In 1937 the Hamamlu raion was established, with the village of Hamamlu as the centre of the newly formed administrative region. The dairy products factory of 1937 was the 1st industrial firm opened in Hamamlu under the Soviet rule, followed by the sugar plant in 1947. In 1949, Hamamlu was renamed Spitak along with its raion. In 1960, Spitak received the status of a town. In 1971, it became a town of republican subordination.

The 1st urban development plan of the town was introduced in 1965 by architect A. Harutyanyan, followed by the 2nd plan in 1974 composed by architects K. Ghazaryan and H. Mirzakhanyan. Many large factories were opened in Spitak, mainly for knitwear and dairy products. In 1980, a new urban plan was approved and the sports complex of the town was opened later in 1983.

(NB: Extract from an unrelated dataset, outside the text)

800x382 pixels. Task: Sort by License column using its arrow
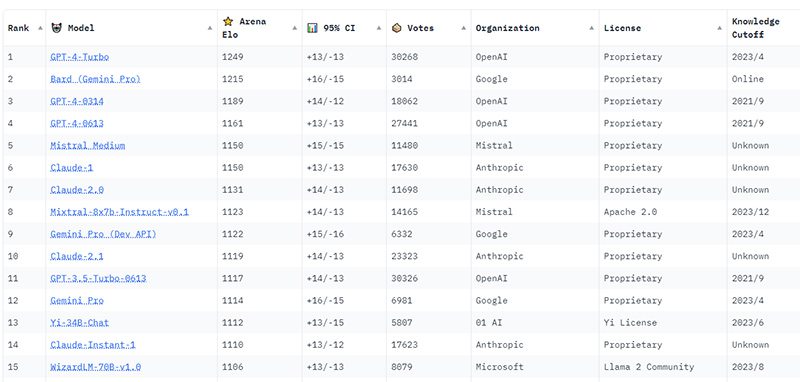(x=719, y=28)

During the 1988 earthquake, Spitak was entirely destroyed and one third of the town's 15,000 population were killed, while the rest became homeless. The city was gradually rebuilt through the efforts of the Soviet and post-Soviet state governments as well as the Armenian diaspora, with the assistance of many countries.

==Geography==
Spitak covers an area of 57.6 km2 on the shores of Pambak River, at a height of 1650 meters above sea level. It is dominated by the Bazum mountains from the north and Pambak mountains from the south.

===Climate===
Spitak is characterized with extremely cold winter and mild summer. The annual precipitation level reaches up to 440 mm.

Climate data for Spitak(WMO ID: 37695, normals for 1936-1992)
| Month | Jan | Feb | Mar | Apr | May | Jun | Jul | Aug | Sep | Oct | Nov | Dec | Year |
| Average precipitation mm (inches) | 14.6 (0.57) | 17.4 (0.69) | 23.2 (0.91) | 44.5 (1.75) | 73.7 (2.90) | 71.3 (2.81) | 44.0 (1.73) | 36.5 (1.44) | 28.0 (1.10) | 39.6 (1.56) | 25.3 (1.00) | 14.5 (0.57) | 432.6 (17.03) |
| Average precipitation days (≥ 0.01 in) | 6.2 | 6.7 | 8.2 | 11.1 | 15.6 | 13.4 | 8.4 | 7.5 | 6.6 | 7.9 | 6.5 | 5.8 | 103.9 |
Source: NCEI

== Demographics ==

Holy Resurrection Church

In the 2011 census, the population of the town was 12,881. Currently, the town has an approximate population of 13,133 as per the 2022 census. Spitak has a population of ethnic Armenians who belong to the Armenian Apostolic Church. The regulating body of the church is the Diocese of Gougark, seated in Vanadzor. The church of Holy Resurrection opened in 2001 is the town's church.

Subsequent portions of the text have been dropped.